● What to work on: Exclude the pictures, then repeat exactly each line from the one containing "Task: Click the Preferences" to the final line of the records that follow.

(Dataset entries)

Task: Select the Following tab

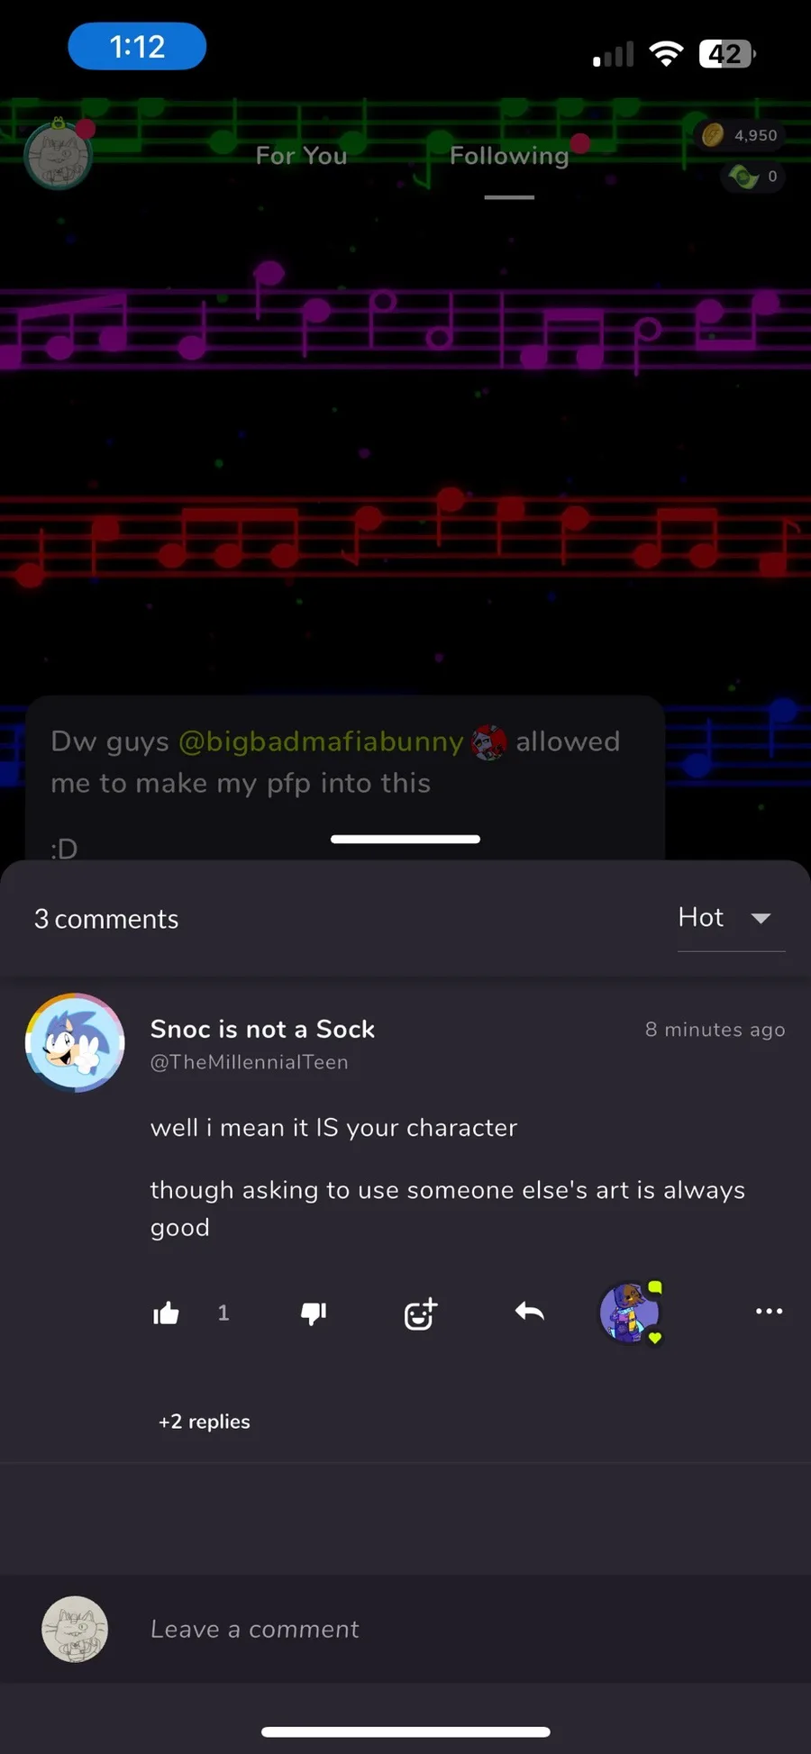Action: coord(509,156)
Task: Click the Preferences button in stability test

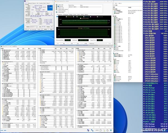Action: coord(92,43)
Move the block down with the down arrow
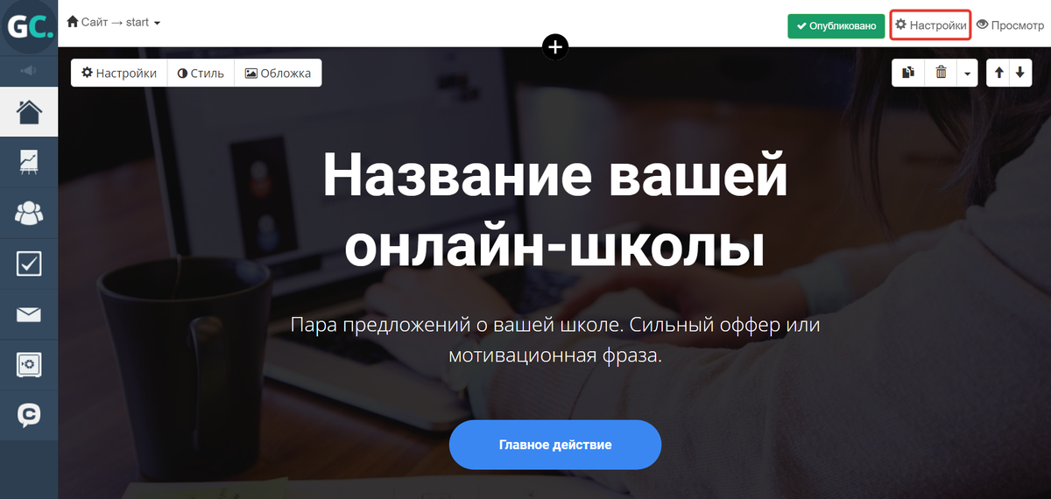The width and height of the screenshot is (1051, 499). [x=1019, y=73]
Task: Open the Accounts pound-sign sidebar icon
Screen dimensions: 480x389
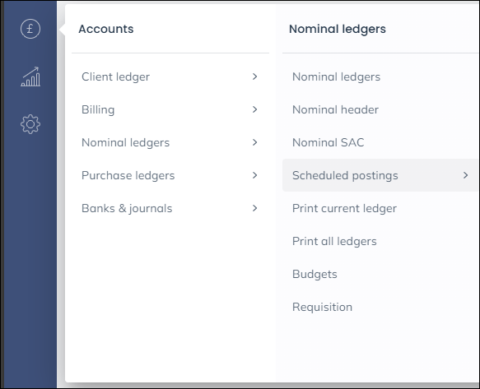Action: pos(30,29)
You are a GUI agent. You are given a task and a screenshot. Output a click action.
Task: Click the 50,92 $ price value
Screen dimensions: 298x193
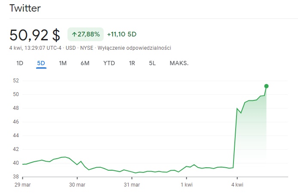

● Response to the task:
Task: Click the Preferences button in stability test

Action: coord(92,43)
Move the block down with the down arrow
The width and height of the screenshot is (1051, 499). [x=1019, y=73]
Task: Open the Accounts pound-sign sidebar icon
Screen dimensions: 480x389
Action: pos(30,29)
You are a GUI agent. You are given a task and a screenshot. Output a click action.
Task: Click the 50,92 $ price value
Screen dimensions: 298x193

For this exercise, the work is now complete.